The embodiments of the present application further provide a computer program/program product stored in a storage medium, where the computer program/program product is executed by at least one processor to implement each process of the above transform coefficient coding method embodiment, or implement each process of the above transform coefficient decoding method embodiment, and achieve the same technical effects, so that repetition is avoided and no further description is given here.
It should be noted that, in this document, the terms "comprises," "comprising," or any other variation thereof, are intended to cover a non-exclusive inclusion, such that a process, method, article, or apparatus that comprises a list of elements does not include only those elements but may include other elements not expressly listed or inherent to such process, method, article, or apparatus. Without further limitation, an element defined by the phrase "comprising one does not exclude the presence of other like elements in a process, method, article, or apparatus that comprises the element. Furthermore, it should be noted that the scope of the methods and apparatus in the embodiments of the present application is not limited to performing the functions in the order shown or discussed, but may also include performing the functions in a substantially simultaneous manner or in an opposite order depending on the functions involved, e.g., the described methods may be performed in an order different from that described, and various steps may be added, omitted, or combined. Additionally, features described with reference to certain examples may be combined in other examples.
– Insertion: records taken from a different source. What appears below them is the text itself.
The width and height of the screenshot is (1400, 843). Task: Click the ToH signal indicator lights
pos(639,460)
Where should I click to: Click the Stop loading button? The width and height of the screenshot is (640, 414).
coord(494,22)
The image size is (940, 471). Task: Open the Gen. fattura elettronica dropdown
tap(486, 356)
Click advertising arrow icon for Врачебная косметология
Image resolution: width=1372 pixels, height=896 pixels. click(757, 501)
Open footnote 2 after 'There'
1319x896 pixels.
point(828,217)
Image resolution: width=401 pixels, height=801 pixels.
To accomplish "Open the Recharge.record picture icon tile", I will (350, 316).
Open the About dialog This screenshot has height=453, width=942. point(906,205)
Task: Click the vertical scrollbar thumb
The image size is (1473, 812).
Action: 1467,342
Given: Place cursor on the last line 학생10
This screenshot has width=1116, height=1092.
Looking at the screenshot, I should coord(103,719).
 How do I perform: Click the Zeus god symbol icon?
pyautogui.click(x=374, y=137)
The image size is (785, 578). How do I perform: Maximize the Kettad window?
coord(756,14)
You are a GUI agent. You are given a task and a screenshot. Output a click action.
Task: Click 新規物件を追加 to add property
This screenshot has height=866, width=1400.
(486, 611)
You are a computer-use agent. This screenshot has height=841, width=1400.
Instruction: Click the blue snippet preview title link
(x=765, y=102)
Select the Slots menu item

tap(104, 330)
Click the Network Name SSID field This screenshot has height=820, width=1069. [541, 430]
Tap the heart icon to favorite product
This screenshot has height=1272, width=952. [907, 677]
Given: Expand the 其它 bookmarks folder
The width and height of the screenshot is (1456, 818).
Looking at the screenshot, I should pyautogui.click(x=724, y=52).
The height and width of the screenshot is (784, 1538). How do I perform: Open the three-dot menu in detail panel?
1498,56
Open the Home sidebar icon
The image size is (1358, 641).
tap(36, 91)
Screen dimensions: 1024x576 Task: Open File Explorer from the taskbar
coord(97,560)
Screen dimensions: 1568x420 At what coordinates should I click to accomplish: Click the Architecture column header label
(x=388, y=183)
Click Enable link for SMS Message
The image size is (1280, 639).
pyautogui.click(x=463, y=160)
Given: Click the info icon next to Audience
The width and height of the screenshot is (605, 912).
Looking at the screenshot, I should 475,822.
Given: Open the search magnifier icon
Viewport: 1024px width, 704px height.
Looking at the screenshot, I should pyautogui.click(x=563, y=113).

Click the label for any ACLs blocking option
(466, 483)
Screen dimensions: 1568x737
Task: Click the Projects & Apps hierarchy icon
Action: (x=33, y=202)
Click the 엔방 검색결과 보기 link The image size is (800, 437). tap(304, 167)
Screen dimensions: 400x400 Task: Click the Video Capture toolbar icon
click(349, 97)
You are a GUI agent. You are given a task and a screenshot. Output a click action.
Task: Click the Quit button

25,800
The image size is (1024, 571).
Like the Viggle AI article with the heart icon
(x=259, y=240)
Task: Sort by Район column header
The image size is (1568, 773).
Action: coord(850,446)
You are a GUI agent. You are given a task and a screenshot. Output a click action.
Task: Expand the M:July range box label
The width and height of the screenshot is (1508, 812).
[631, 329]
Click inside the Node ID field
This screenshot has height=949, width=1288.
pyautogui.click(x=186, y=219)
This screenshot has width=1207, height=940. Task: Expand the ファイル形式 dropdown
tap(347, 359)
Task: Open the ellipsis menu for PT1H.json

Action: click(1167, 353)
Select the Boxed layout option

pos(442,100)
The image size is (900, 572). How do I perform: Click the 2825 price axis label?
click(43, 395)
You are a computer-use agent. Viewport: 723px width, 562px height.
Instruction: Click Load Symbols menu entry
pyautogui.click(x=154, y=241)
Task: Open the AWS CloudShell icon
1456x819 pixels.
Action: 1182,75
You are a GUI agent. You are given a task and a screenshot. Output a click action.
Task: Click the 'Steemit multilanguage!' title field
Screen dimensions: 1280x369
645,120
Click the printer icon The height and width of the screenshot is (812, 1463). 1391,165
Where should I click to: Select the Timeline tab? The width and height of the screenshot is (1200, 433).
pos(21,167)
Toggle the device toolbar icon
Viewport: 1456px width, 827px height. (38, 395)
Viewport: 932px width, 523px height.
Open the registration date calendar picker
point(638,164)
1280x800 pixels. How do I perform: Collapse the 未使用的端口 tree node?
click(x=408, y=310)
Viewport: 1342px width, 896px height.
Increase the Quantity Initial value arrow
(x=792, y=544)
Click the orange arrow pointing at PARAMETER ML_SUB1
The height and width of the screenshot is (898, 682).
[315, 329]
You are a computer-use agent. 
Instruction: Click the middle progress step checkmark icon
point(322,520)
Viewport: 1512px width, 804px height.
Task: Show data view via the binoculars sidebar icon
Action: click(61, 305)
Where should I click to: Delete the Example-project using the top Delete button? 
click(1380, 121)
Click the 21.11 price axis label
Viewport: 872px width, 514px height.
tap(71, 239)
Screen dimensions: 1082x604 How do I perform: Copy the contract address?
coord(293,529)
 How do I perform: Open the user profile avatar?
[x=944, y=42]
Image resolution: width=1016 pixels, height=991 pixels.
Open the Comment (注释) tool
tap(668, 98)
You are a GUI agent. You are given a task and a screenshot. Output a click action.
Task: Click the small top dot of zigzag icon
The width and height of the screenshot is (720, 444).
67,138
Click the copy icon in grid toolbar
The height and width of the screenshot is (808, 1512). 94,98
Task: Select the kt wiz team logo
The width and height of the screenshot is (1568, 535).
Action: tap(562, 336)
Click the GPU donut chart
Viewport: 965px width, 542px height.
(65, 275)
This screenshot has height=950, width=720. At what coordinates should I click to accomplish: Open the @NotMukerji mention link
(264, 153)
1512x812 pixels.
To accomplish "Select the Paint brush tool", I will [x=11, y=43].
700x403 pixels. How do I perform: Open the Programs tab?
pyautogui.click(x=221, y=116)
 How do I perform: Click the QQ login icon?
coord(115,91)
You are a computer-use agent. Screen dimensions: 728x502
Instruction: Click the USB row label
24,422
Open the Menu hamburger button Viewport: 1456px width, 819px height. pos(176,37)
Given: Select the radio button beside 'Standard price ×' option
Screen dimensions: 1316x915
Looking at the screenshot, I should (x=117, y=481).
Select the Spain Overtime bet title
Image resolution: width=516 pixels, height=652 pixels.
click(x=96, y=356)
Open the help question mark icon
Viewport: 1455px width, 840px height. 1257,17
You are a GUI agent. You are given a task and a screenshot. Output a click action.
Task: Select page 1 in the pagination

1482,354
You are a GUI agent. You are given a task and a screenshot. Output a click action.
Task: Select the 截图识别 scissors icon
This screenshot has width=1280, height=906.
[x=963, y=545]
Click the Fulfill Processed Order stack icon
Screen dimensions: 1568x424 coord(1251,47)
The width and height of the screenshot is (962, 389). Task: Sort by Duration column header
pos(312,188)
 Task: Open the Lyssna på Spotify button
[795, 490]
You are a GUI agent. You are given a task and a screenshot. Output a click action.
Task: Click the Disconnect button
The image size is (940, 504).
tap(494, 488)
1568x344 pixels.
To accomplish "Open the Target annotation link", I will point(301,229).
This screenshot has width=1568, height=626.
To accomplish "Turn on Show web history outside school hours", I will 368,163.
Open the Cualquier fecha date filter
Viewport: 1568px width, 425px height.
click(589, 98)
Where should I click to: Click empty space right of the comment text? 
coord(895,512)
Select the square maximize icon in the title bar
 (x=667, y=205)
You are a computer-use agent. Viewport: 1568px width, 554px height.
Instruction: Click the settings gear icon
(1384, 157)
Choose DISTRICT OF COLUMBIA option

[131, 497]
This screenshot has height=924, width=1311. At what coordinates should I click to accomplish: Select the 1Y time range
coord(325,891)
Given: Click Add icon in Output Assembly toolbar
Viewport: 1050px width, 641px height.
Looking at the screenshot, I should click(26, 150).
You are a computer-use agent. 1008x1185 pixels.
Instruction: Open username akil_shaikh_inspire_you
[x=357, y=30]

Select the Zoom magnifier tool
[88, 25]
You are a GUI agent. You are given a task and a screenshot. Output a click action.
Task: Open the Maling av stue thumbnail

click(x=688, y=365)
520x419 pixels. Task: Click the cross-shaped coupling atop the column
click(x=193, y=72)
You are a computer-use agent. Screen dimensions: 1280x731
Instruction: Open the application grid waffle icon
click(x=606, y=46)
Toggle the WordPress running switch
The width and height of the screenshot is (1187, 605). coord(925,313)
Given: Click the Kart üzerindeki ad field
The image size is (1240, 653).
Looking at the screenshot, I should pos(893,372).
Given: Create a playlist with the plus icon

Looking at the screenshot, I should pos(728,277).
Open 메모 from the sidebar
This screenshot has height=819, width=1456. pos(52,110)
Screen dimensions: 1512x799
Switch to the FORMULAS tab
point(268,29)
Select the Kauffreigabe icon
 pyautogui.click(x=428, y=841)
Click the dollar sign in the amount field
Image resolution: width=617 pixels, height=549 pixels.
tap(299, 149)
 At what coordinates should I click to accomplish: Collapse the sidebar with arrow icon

From the above description of the embodiments, it will be clear to those skilled in the art that the above-described embodiment method may be implemented by means of software plus a necessary general hardware platform, but of course may also be implemented by means of hardware, but in many cases the former is a preferred embodiment. Based on such understanding, the technical solution of the present application may be embodied essentially or in a part contributing to the prior art in the form of a computer software product stored in a storage medium (e.g. ROM/RAM, magnetic disk, optical disk) comprising instructions for causing a terminal (which may be a mobile phone, a computer, a server, an air conditioner, or a network device, etc.) to perform the method according to the embodiments of the present application.
The embodiments of the present application have been described above with reference to the accompanying drawings, but the present application is not limited to the above-described embodiments, which are merely illustrative and not restrictive, and many forms may be made by those having ordinary skill in the art without departing from the spirit of the present application and the scope of the claims, which are to be protected by the present application.